Our study population was almost exclusively North European and the results might not apply to other ethnic groups. Denmark is a welfare state and physicians and patients might pay more attention to oral health and identify more cases of ONJ while on treatment with alendronate. Further limitation is that at the time of the analysis, there was no specific disease code available for ONJ. As the first reports of ONJ emerged in 2003, some events observed in this study were seen before this. A previous study validating ICD-10 codes for identifying cases of ONJ in Danish registers have shown ICD-10 codes used alone to perform relatively poorly [37]. In the oncology setting [15], the ICD10 code K102, indicating inflammatory conditions of jaws, had a sensitivity of 60 and 63% for two validated ONJ populations while M878, “unspecified osteonecrosis,” had a sensitivity of 16.8% in both. For this reason, the current study did not rely on ICD-10 coding alone, but required the simultaneous presence of procedure codes for surgery to the oral cavity of jaws. We do not have access to individual patient notes to validate this approach and believe the rates found here should be viewed as an upper boundary of harm estimate with a certain noise rate as exemplified by the event rate in the year preceding the start of BP treatment. In this study, we have only focused on alendronate use (treatment naïve patients) but other drugs have (other BPs and denosumab) or have not (parathyroid hormone analogues, raloxifene, strontium ranelate) been linked to development of ONJ [5]. Potentially, the first class of drugs could add additional risk whereas the second class of drugs would either be neutral or, in the case of teriparatide, potentially reduce risk or promote healing [7]. Tooth extraction is a common predisposing event to ONJ [9]; we had no such information in this study. Further, we did not have information in the dataset about radiation therapy (these are non-surgical codes that were not in the analysis plan we submitted to the authorities). We did however exclude all events that were coded as radiation induced. Observational studies of ONJ may be susceptible to ascertainment bias as clinicians and patients will be aware of the potential for development of jaw lesions as a consequence of treatment. We would expect this source of bias to be very limited in the present study where all subjects were BP exposed.

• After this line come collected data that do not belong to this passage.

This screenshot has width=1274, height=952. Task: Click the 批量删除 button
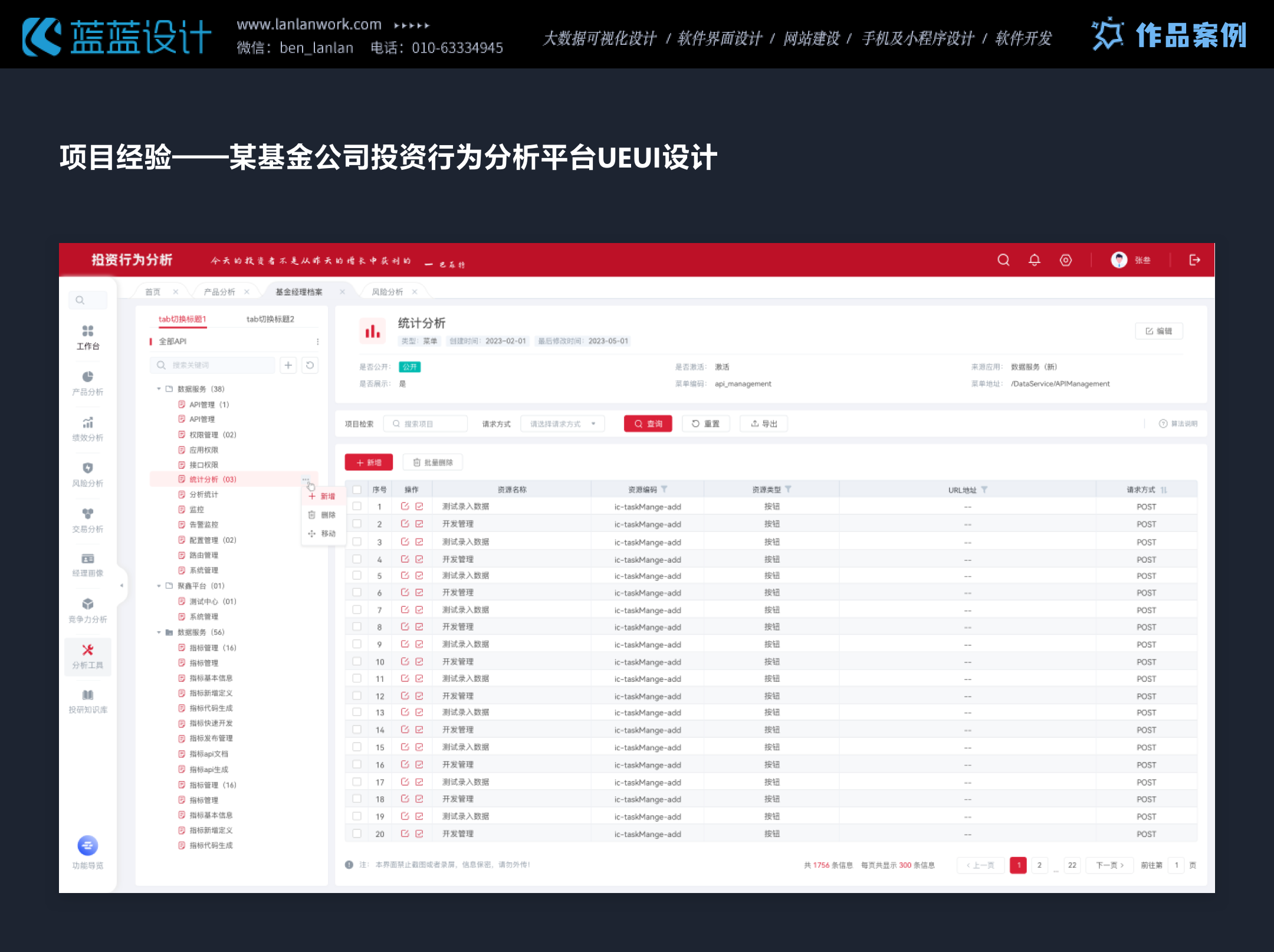(432, 462)
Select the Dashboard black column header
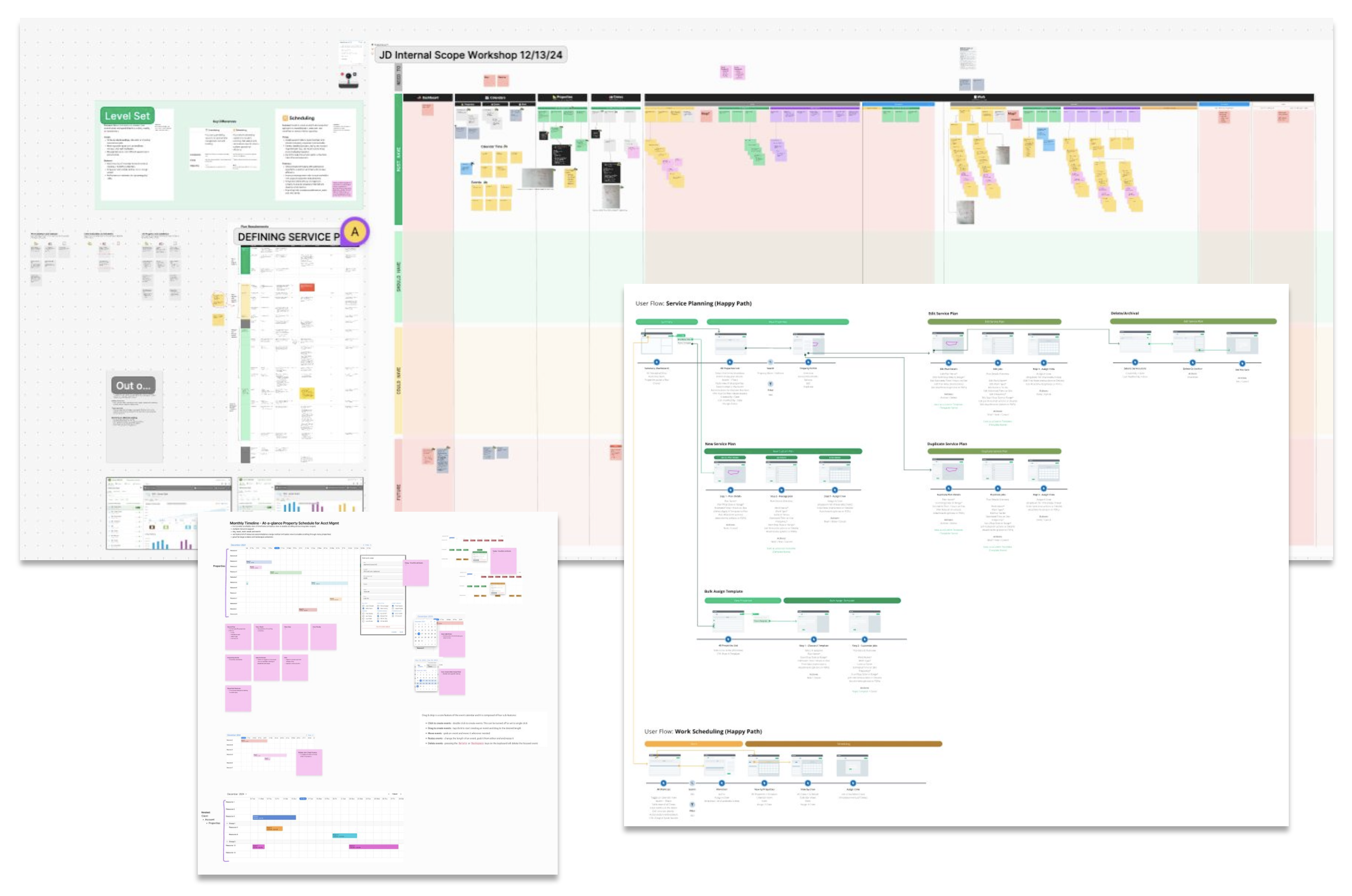This screenshot has height=896, width=1352. point(427,98)
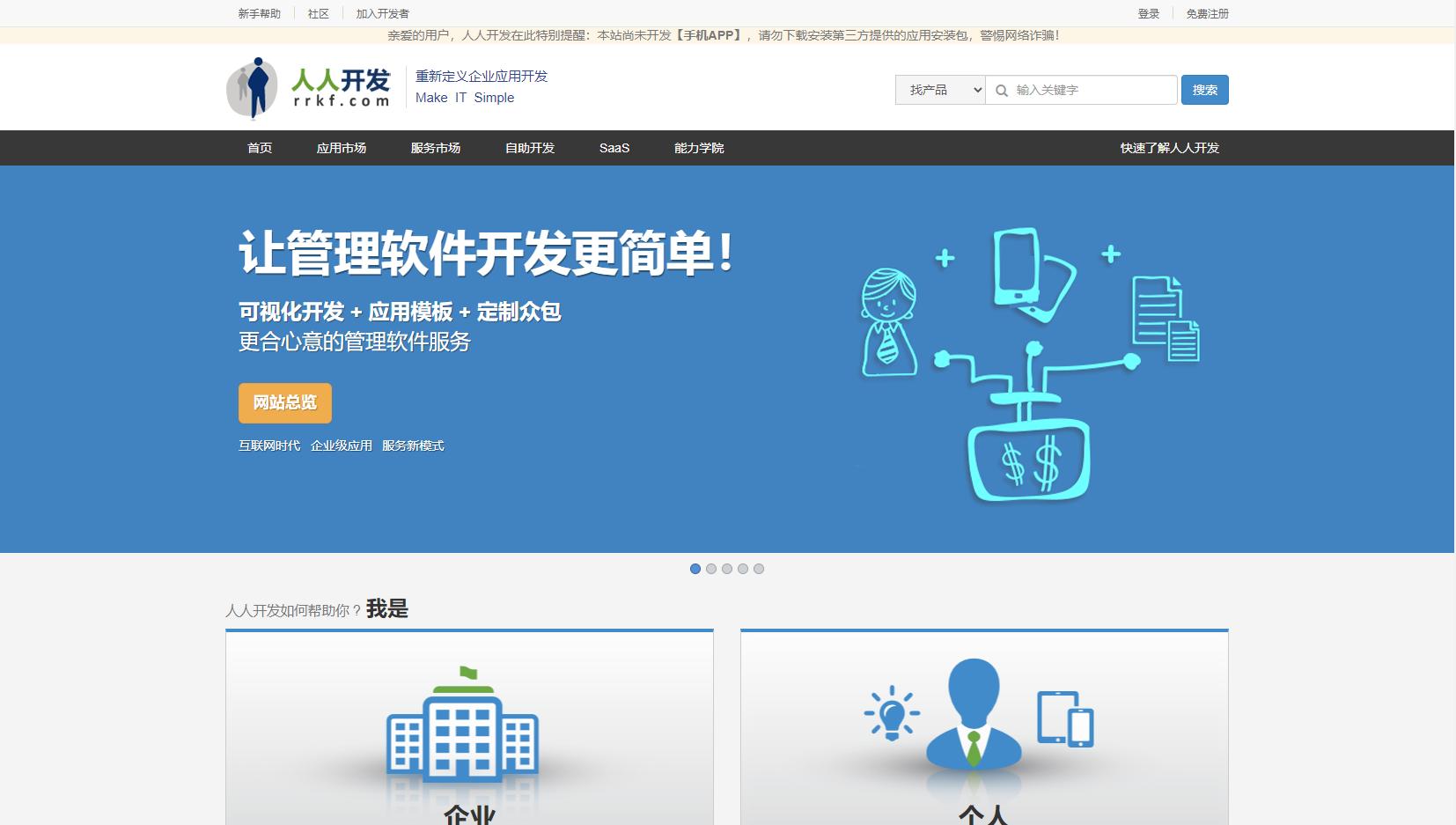
Task: Click the 网站总览 button
Action: (283, 402)
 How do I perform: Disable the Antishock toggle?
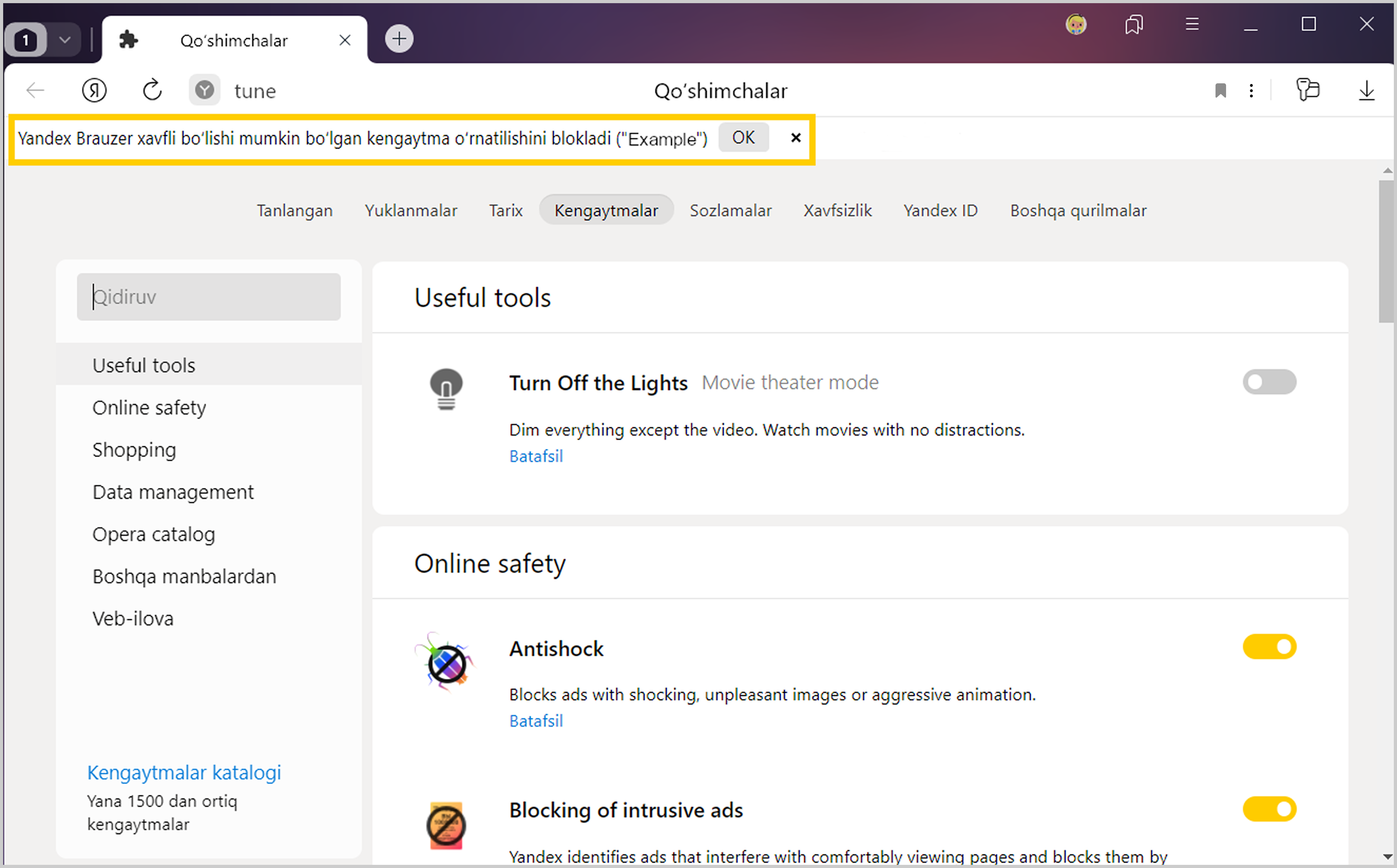[x=1269, y=647]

The strength is that as our databases are event based and capture hospital contacts and filled prescriptions, there were no identifiably missing data. Further, the quality and duration of drug exposure data allow almost two decades of drug prescription data. We used an elaborate user-only study design to eliminate drug channeling bias and embedded one case-control study in a longitudinal open study of alendronate use to achieve optimal statistical power for rare outcomes.

Conclusion and perspective

The rate of surgically treated ONJ is low, even in long-term adherent users. However, recent users are at four times the risk of past users and the risk is higher after more than 5 years of exposure and in more compliant users. Our results also suggest that surgically treated ONJ risk is higher in patients with conditions likely to indirectly affect the oral mucosa such as patients with rheumatoid diseases and use of proton pump inhibitors.

Many of the elderly patients with osteoporosis seen in the dental clinic are currently on oral BPs for osteoporosis or osteopenia. Because of the extremely low incidence of ONJ in patients on oral BPs, it is important to pay extra attention to the risk groups (rheumatoid disease and use of proton pump inhibitor in the last year), especially if treatment has had duration for more than 5 years.